For a writer, we need to have that steely-eyed tenacity; we need to have the hunger, the eye of the tiger, whatever it is. Without it, we’re done! Maybe this is what happened to Philip Roth. Why else would you walk off stage, retire as a writer in your seventies? He lost the hunger, the will to fight, the steely eye of the tiger. It’s a sad thing. It makes me wonder if he had the eye of the tiger in the first place (though his prose would answer in the affirmative). Incidentally, before hanging up his hat, he read all of his books, then those by his favourite authors, one of whom is Dostoevsky.

To Be An Artist Is To Hunger

To be an artist is to hunger. To befriend hunger–same as the spiritual life in pursuit of God. See how these things are so intertwined?

This is where writing is an ascetic practice–an ascesis. To practice asceticism is to deny yourself (your will, your agenda, your ‘style’, your past, your present, your future), and cleave to God–to give Him everything. It is to hunger and thirst for Christ. It is to befriend hunger and allow room in your heart for Christ to pray and fast through you. To write, then, becomes a way for the Lord to speak through you to your readers; to convey a message, to open a window, to create an opportunity for the Lord to speak through your words to the reader. And so your life as a writer and your life as a seeker after God, after Truth, are one and the same. I will write more about this because it is something I have only recently caught a glimpse of. It informs everything. And it is here that we are more than just writers–we are human beings; we are icons of God, for we bare his image.

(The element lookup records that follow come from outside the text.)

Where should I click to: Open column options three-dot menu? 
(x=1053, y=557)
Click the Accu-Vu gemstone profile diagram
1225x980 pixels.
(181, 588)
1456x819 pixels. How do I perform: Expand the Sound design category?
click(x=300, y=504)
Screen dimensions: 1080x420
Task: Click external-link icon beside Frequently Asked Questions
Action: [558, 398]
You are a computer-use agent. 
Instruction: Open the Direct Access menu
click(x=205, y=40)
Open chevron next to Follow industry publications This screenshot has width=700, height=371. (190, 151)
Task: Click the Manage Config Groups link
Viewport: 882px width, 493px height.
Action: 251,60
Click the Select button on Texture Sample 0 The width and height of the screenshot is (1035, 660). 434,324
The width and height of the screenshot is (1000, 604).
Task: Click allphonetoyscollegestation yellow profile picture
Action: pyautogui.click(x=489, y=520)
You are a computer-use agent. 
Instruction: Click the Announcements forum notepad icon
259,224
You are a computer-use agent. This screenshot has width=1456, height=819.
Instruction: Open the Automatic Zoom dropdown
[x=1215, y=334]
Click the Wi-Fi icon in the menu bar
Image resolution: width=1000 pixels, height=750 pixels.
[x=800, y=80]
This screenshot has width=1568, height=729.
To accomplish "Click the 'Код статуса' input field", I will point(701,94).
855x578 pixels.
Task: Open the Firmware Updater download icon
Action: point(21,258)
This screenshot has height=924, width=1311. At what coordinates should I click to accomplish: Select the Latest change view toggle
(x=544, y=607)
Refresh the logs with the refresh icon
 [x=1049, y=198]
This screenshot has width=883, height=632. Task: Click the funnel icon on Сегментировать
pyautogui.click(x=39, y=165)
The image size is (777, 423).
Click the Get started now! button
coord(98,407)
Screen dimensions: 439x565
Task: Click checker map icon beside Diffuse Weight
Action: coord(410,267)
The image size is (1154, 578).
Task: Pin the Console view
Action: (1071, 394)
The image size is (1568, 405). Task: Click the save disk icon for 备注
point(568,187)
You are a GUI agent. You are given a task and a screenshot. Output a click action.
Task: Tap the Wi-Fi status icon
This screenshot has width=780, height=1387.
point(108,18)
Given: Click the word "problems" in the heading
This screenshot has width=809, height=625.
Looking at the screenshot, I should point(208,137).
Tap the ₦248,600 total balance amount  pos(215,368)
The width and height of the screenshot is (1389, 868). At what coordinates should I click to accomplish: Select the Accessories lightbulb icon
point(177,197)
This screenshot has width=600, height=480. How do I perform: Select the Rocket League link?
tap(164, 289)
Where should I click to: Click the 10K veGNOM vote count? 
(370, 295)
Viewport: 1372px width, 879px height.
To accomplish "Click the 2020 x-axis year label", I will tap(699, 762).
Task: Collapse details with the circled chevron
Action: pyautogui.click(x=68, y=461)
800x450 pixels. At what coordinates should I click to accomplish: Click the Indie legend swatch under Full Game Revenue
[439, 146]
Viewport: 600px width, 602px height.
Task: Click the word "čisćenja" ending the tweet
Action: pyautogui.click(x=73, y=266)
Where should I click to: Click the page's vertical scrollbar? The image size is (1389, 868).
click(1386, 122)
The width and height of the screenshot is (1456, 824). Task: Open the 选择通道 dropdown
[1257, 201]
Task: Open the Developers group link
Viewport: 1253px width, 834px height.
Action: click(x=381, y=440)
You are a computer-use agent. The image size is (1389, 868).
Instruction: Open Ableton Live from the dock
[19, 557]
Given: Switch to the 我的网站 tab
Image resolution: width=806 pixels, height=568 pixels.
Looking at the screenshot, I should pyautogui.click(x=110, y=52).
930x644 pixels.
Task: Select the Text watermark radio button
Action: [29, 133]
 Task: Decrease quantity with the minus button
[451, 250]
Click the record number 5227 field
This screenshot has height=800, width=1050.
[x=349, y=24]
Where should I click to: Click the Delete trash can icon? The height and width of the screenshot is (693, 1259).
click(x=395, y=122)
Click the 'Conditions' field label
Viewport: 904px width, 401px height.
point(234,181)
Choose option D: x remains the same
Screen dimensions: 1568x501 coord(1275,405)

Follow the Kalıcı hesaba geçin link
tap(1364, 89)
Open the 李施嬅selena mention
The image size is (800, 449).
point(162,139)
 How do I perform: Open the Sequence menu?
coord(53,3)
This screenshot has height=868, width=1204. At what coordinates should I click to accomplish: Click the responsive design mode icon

The pursuit of Beauty and Truth, and the desperate hungry pursuit of God are one and the same. 

The friend who gave me advice last year, whom I was able to spend a day or two of Lent with, is spending this year in a monastery in Alexandria Egypt. He was ordained this past week as a Coptic priest. It’s amazing to me how the grace of God can radiate from one person to others even thousands of kilometres away. He will spend 40 days and 40 nights there, fasting, praying, performing liturgy. He rises at 4am. There is only one meal a day–the same meal every day. My imagination says it’s bread, water, and salt, but who knows. I’ll have to ask him. His name is Father Joseph.

He wrote me a text the other day that I can’t stop thinking about.

Everything I’ve Read About The Saints Is True!

“Look–” he said, “You won’t believe it. Everything I’ve read about saints and monks and these monasteries is real! If only you could be here and take part in liturgy and see the monks whose faces literally radiate! You would weep for hours, then write like never before!”

He gets it.

Art, the pursuit of Beauty and Truth, and the desperate, hungry pursuit of God are one and the same.

So tomorrow I wake up to my prayers, and then I scribble out my lines for 30 minutes. The rest of the day, I try, desperately try in this consumptive over-abundant western world, to go hungry. I will fail. I will eat. I will fall. But in the falling, I will remember that the point is not to fall, but after having fallen, to get back up. By the grace of God to fall forward.

May the Lord grant us all a desire, a hunger, for Him, and the courage and strength to get back up.